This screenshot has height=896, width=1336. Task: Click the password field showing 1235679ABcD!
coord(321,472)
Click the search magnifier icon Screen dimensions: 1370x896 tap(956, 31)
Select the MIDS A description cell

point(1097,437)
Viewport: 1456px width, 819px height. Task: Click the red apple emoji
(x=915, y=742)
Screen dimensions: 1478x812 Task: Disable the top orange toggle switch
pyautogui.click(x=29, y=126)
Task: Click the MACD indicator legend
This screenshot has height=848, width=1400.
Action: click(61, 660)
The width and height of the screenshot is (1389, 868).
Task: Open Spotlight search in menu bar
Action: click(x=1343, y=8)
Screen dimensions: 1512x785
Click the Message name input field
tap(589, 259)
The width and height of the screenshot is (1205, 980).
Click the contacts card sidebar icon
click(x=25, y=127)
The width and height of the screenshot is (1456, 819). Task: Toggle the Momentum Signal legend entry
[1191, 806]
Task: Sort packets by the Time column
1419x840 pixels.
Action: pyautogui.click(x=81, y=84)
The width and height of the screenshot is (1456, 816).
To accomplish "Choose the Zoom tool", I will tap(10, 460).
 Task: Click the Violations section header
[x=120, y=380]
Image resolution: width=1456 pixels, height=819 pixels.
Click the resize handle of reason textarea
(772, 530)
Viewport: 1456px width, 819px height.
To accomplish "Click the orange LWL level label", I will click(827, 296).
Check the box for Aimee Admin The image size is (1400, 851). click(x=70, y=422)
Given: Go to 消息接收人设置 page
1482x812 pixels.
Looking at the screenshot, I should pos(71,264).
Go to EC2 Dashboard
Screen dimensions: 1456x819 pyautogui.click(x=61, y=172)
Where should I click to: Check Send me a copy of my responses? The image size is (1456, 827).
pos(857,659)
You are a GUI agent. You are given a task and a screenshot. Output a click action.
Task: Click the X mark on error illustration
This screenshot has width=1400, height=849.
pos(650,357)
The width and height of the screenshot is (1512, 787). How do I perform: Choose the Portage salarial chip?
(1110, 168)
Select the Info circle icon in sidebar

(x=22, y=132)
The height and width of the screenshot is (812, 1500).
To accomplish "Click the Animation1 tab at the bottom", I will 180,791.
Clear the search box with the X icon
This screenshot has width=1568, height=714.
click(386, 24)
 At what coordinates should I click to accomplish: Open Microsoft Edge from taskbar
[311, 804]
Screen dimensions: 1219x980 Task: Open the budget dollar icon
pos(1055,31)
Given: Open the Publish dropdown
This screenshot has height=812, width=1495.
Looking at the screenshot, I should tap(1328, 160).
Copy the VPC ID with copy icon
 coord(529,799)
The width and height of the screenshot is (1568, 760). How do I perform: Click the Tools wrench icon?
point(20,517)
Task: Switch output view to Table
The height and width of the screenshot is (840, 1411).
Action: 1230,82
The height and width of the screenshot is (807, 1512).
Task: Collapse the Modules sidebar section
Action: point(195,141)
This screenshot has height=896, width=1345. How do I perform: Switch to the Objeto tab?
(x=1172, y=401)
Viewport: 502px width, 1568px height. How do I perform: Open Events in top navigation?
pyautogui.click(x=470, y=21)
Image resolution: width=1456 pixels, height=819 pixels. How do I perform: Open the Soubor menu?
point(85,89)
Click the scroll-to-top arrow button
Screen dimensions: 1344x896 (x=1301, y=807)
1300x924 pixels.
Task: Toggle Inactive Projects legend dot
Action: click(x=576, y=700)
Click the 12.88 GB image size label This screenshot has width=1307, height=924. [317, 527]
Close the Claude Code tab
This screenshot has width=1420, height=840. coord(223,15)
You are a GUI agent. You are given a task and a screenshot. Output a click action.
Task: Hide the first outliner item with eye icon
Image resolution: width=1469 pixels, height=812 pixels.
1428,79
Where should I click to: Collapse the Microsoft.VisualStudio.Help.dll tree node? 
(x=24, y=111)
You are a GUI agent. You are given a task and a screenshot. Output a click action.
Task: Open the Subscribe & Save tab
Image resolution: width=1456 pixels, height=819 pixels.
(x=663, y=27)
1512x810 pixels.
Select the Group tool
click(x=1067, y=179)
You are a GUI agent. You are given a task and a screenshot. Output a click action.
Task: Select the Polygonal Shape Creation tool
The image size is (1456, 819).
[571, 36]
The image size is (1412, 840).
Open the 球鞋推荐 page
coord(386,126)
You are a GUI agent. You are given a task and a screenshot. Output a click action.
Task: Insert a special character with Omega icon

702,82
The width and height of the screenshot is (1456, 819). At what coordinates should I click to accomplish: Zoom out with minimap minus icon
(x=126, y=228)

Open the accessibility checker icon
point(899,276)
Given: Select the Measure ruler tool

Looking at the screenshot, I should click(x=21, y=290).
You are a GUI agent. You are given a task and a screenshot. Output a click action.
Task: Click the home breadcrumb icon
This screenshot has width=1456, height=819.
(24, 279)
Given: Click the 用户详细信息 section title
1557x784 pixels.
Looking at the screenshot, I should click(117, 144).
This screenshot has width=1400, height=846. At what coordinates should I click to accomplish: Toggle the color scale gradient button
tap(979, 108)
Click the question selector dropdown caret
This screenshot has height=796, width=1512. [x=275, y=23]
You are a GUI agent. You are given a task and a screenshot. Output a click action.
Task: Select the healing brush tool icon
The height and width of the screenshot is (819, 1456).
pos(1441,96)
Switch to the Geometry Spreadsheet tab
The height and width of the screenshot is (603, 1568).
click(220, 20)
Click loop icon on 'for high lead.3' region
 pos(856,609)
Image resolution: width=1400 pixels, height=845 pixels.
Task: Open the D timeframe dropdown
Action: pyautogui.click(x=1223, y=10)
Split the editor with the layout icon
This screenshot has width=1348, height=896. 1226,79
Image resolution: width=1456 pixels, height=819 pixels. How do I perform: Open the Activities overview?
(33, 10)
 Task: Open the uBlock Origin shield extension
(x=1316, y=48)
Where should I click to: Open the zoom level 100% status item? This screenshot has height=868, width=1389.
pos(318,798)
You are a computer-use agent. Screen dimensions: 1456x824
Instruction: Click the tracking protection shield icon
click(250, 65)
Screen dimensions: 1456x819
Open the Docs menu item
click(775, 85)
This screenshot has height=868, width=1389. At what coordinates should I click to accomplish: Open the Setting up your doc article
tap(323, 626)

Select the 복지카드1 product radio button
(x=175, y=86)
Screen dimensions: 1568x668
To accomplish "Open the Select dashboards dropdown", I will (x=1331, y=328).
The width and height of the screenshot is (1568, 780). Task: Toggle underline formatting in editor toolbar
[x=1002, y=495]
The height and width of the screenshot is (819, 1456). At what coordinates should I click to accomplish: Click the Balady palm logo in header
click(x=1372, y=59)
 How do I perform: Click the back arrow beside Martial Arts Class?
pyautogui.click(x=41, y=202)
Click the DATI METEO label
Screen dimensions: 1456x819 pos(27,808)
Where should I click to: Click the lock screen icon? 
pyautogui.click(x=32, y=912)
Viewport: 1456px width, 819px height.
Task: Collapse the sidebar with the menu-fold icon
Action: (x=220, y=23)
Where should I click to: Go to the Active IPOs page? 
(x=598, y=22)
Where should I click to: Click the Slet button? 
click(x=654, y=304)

^^^^^^^^^^^^^^^^

Exercise:
Once the line containing "Where should I click to: Click the lock" is found, please retype it and every remaining line of the listing above, exactly, with nothing else.

Solution:
Where should I click to: Click the lock screen icon? 
pyautogui.click(x=32, y=912)
Viewport: 1456px width, 819px height.
Task: Collapse the sidebar with the menu-fold icon
Action: (x=220, y=23)
Where should I click to: Go to the Active IPOs page? 
(x=598, y=22)
Where should I click to: Click the Slet button? 
click(x=654, y=304)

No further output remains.